Tout le travail consiste en un décentrement, en une compréhension de ses
propres besoins et manques et en une
valorisation de soi. Ainsi toute forme
d’agressivité (6), si elle doit être refusée
et sanctionnée, doit être aussi revisitée,
parlée, comprise par un tiers. La rémédiation ne pourra pas non plus seulement reposer sur le langage mais aussi
sur la prise en compte de l’enfant ou
l’adolescent dans sa globalité, avec ses
désirs et ses empêchements. On pourra alors comprendre que la violence
verbale est une façon efficace de se
donner à voir, quand on veut échapper à soi-même, s’affirmer face à l’autre,
parce que le sujet adolescent en construction (et particulièrement s’il est blessé)
sait plus ce qu’il n’est pas que ce qu’il
est.
Claudine Moïse
(1) Cette réflexion est le résultat de nombreux
travaux de recherche de notre équipe (voir
www.violenceverbale.fr) et d’échanges avec des
collègues que je remercie.
(2) Je ne minimise pas certaines formes de violence « extrême », symptôme de troubles pathologiques ou de grandes souffrances qui se
manifeste à travers des crises manifestes. Je parle ici d’une certaine violence verbale ordinaire
et quotidienne.
(3) Il est indispensable de faire une distinction
entre un « gros mot », mot qui transgresse
l’usage policé de la langue (« la merde »), un juron, mot qui manifeste un mécontentement
adressé à soi-même(« merde, j’ai cassé le vase ! ») et une insulte, mot qui sert à blesser autrui (« tu es une grosse merde ! »).
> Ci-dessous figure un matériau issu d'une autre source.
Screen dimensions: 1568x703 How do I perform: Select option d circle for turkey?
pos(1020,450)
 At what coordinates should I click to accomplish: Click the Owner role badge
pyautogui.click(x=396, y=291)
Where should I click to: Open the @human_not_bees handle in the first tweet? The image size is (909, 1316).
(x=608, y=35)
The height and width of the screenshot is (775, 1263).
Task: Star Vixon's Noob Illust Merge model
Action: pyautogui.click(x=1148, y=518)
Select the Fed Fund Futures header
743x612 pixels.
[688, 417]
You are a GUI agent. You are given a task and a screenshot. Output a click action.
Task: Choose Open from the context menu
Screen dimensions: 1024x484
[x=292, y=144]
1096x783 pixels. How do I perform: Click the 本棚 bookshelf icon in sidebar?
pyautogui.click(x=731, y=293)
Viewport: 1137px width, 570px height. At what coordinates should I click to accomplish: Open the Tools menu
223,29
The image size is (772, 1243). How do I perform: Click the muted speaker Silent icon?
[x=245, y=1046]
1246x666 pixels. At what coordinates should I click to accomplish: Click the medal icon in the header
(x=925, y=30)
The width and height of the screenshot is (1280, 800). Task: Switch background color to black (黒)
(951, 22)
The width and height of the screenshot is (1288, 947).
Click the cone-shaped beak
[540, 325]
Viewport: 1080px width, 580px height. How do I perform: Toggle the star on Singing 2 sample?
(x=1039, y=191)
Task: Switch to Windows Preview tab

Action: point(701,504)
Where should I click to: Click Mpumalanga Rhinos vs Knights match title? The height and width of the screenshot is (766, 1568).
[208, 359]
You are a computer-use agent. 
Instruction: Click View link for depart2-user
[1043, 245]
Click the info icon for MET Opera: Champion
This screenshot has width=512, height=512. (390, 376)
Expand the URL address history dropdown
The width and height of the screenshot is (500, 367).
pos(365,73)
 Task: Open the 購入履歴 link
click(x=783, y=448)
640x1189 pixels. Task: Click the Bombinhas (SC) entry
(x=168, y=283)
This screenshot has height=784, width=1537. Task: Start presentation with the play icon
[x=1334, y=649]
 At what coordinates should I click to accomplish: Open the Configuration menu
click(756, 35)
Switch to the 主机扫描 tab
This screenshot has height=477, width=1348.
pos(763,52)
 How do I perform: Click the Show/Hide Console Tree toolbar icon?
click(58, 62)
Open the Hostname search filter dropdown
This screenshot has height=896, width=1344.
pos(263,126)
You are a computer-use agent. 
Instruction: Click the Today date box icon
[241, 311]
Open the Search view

(4) Il est nécessaire pour les adultes de savoir
repérer (ce qui est souvent difficile) les limites
ludiques des pratiques adolescentes. On joue
disent-ils bien souvent. Peut-être, mais qui
joue ? Prise en compte du contexte et intervention d’un tiers sont alors souvent indispensables pour dénouer certains malentendus et
incompréhensions.
(5) On sait que les manques d’assurance et les
fragilités dans la construction de soi reposent
sur des ruptures dans l’attachement lors de la
petite enfance.
(6) L’agressivité (du latin adgredior, aller vers, se
rapprocher) est un franchissement du territoire
de l’autre (physique et symbolique) mais aussi
une tentative de rapprochement et de contact.